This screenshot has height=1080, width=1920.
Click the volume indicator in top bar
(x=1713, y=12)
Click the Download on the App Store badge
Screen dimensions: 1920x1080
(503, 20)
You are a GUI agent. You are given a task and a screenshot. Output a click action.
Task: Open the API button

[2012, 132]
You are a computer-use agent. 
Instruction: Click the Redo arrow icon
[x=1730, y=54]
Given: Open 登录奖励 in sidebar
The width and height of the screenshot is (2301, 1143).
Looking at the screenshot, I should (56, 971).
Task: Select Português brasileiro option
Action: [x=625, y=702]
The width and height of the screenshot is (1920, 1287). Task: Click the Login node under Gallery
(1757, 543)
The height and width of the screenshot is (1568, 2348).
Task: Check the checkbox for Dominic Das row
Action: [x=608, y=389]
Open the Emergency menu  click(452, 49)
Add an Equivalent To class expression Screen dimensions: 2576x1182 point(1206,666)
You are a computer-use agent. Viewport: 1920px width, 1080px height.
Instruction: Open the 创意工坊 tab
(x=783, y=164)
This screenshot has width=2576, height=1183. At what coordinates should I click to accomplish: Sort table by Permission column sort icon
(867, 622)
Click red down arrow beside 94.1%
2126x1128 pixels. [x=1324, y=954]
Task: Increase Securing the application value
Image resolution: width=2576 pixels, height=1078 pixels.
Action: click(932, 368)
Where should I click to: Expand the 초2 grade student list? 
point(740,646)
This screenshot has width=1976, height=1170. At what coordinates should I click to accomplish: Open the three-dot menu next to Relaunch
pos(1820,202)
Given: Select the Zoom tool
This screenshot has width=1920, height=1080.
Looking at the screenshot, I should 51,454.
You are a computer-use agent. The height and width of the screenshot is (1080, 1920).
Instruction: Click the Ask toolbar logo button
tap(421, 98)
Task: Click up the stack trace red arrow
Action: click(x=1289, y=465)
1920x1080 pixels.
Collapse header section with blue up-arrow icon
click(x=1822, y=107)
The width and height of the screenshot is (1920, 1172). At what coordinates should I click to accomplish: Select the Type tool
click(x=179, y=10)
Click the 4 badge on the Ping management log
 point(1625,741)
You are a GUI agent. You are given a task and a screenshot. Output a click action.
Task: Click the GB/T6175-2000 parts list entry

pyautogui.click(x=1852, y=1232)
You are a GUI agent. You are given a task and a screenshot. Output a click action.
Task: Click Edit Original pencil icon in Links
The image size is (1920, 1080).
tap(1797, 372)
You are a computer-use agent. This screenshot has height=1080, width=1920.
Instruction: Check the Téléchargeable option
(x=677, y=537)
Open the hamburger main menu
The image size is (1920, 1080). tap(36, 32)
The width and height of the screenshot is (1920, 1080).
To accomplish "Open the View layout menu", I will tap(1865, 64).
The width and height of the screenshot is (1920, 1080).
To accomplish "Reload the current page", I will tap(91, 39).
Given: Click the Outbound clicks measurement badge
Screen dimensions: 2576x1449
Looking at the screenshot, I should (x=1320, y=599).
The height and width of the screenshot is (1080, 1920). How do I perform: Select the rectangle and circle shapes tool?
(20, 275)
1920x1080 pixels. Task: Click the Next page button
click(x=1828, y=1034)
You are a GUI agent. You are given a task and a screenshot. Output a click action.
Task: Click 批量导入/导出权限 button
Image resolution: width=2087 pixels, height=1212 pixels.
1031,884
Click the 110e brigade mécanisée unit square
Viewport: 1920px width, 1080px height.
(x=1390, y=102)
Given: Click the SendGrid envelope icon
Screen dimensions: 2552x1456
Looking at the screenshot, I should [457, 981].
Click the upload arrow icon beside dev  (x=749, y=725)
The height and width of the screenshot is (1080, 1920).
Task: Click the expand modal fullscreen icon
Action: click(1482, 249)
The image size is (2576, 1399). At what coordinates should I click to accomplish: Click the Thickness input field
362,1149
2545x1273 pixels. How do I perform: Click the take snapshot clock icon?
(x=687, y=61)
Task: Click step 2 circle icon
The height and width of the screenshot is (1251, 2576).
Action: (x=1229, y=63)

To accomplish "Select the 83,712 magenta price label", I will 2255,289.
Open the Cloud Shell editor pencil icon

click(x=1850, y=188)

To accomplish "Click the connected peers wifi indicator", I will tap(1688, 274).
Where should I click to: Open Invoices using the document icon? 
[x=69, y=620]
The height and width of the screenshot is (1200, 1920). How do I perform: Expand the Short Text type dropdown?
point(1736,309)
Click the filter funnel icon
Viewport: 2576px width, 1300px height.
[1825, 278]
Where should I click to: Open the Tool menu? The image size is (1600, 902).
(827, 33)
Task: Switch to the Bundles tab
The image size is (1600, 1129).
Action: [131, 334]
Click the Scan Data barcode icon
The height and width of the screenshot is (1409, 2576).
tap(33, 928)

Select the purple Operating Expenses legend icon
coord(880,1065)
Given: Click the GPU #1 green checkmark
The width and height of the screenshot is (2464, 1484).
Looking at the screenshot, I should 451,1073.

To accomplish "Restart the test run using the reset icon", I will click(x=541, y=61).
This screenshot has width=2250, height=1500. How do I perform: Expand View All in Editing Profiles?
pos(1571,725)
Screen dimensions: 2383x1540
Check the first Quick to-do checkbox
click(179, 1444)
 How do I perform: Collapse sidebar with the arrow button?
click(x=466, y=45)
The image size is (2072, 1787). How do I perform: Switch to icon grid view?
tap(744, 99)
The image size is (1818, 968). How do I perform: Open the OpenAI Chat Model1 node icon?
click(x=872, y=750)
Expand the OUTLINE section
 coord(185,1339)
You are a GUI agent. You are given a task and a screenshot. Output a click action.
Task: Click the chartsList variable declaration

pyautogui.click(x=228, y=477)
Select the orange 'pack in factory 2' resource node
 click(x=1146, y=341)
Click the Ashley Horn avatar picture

--------------------------------

Print the material exactly. Include every line.

**Solution for this task**
This screenshot has height=1080, width=1920.
Click the volume indicator in top bar
(x=1713, y=12)
Click the Download on the App Store badge
Screen dimensions: 1920x1080
(503, 20)
You are a GUI agent. You are given a task and a screenshot. Output a click action.
Task: Open the API button

[2012, 132]
You are a computer-use agent. 
Instruction: Click the Redo arrow icon
[x=1730, y=54]
Given: Open 登录奖励 in sidebar
The width and height of the screenshot is (2301, 1143).
Looking at the screenshot, I should (56, 971).
Task: Select Português brasileiro option
Action: [x=625, y=702]
The width and height of the screenshot is (1920, 1287). Task: Click the Login node under Gallery
(1757, 543)
The height and width of the screenshot is (1568, 2348).
Task: Check the checkbox for Dominic Das row
Action: [x=608, y=389]
Open the Emergency menu  click(452, 49)
Add an Equivalent To class expression Screen dimensions: 2576x1182 point(1206,666)
You are a computer-use agent. Viewport: 1920px width, 1080px height.
Instruction: Open the 创意工坊 tab
(x=783, y=164)
This screenshot has width=2576, height=1183. At what coordinates should I click to accomplish: Sort table by Permission column sort icon
(867, 622)
Click red down arrow beside 94.1%
2126x1128 pixels. [x=1324, y=954]
Task: Increase Securing the application value
Image resolution: width=2576 pixels, height=1078 pixels.
Action: click(932, 368)
Where should I click to: Expand the 초2 grade student list? 
point(740,646)
This screenshot has width=1976, height=1170. At what coordinates should I click to accomplish: Open the three-dot menu next to Relaunch
pos(1820,202)
Given: Select the Zoom tool
This screenshot has width=1920, height=1080.
Looking at the screenshot, I should 51,454.
You are a computer-use agent. The height and width of the screenshot is (1080, 1920).
Instruction: Click the Ask toolbar logo button
tap(421, 98)
Task: Click up the stack trace red arrow
Action: click(x=1289, y=465)
1920x1080 pixels.
Collapse header section with blue up-arrow icon
click(x=1822, y=107)
The width and height of the screenshot is (1920, 1172). At what coordinates should I click to accomplish: Select the Type tool
click(x=179, y=10)
Click the 4 badge on the Ping management log
 point(1625,741)
You are a GUI agent. You are given a task and a screenshot. Output a click action.
Task: Click the GB/T6175-2000 parts list entry

pyautogui.click(x=1852, y=1232)
You are a GUI agent. You are given a task and a screenshot. Output a click action.
Task: Click Edit Original pencil icon in Links
The image size is (1920, 1080).
tap(1797, 372)
You are a computer-use agent. This screenshot has height=1080, width=1920.
Instruction: Check the Téléchargeable option
(x=677, y=537)
Open the hamburger main menu
The image size is (1920, 1080). tap(36, 32)
The width and height of the screenshot is (1920, 1080).
To accomplish "Open the View layout menu", I will tap(1865, 64).
The width and height of the screenshot is (1920, 1080).
To accomplish "Reload the current page", I will tap(91, 39).
Given: Click the Outbound clicks measurement badge
Screen dimensions: 2576x1449
Looking at the screenshot, I should (x=1320, y=599).
The height and width of the screenshot is (1080, 1920). How do I perform: Select the rectangle and circle shapes tool?
(20, 275)
1920x1080 pixels. Task: Click the Next page button
click(x=1828, y=1034)
You are a GUI agent. You are given a task and a screenshot. Output a click action.
Task: Click 批量导入/导出权限 button
Image resolution: width=2087 pixels, height=1212 pixels.
1031,884
Click the 110e brigade mécanisée unit square
Viewport: 1920px width, 1080px height.
(x=1390, y=102)
Given: Click the SendGrid envelope icon
Screen dimensions: 2552x1456
Looking at the screenshot, I should [457, 981].
Click the upload arrow icon beside dev  (x=749, y=725)
The height and width of the screenshot is (1080, 1920).
Task: Click the expand modal fullscreen icon
Action: click(1482, 249)
The image size is (2576, 1399). At what coordinates should I click to accomplish: Click the Thickness input field
362,1149
2545x1273 pixels. How do I perform: Click the take snapshot clock icon?
(x=687, y=61)
Task: Click step 2 circle icon
The height and width of the screenshot is (1251, 2576).
Action: (x=1229, y=63)

To accomplish "Select the 83,712 magenta price label", I will 2255,289.
Open the Cloud Shell editor pencil icon

click(x=1850, y=188)

To accomplish "Click the connected peers wifi indicator", I will tap(1688, 274).
Where should I click to: Open Invoices using the document icon? 
[x=69, y=620]
The height and width of the screenshot is (1200, 1920). How do I perform: Expand the Short Text type dropdown?
point(1736,309)
Click the filter funnel icon
Viewport: 2576px width, 1300px height.
[1825, 278]
Where should I click to: Open the Tool menu? The image size is (1600, 902).
(827, 33)
Task: Switch to the Bundles tab
The image size is (1600, 1129).
Action: [131, 334]
Click the Scan Data barcode icon
The height and width of the screenshot is (1409, 2576).
tap(33, 928)

Select the purple Operating Expenses legend icon
coord(880,1065)
Given: Click the GPU #1 green checkmark
The width and height of the screenshot is (2464, 1484).
Looking at the screenshot, I should 451,1073.

To accomplish "Restart the test run using the reset icon", I will click(x=541, y=61).
This screenshot has width=2250, height=1500. How do I perform: Expand View All in Editing Profiles?
pos(1571,725)
Screen dimensions: 2383x1540
Check the first Quick to-do checkbox
click(179, 1444)
 How do I perform: Collapse sidebar with the arrow button?
click(x=466, y=45)
The image size is (2072, 1787). How do I perform: Switch to icon grid view?
tap(744, 99)
The image size is (1818, 968). How do I perform: Open the OpenAI Chat Model1 node icon?
click(x=872, y=750)
Expand the OUTLINE section
 coord(185,1339)
You are a GUI agent. You are given a task and a screenshot. Output a click action.
Task: Click the chartsList variable declaration

pyautogui.click(x=228, y=477)
Select the orange 'pack in factory 2' resource node
 click(x=1146, y=341)
Click the Ashley Horn avatar picture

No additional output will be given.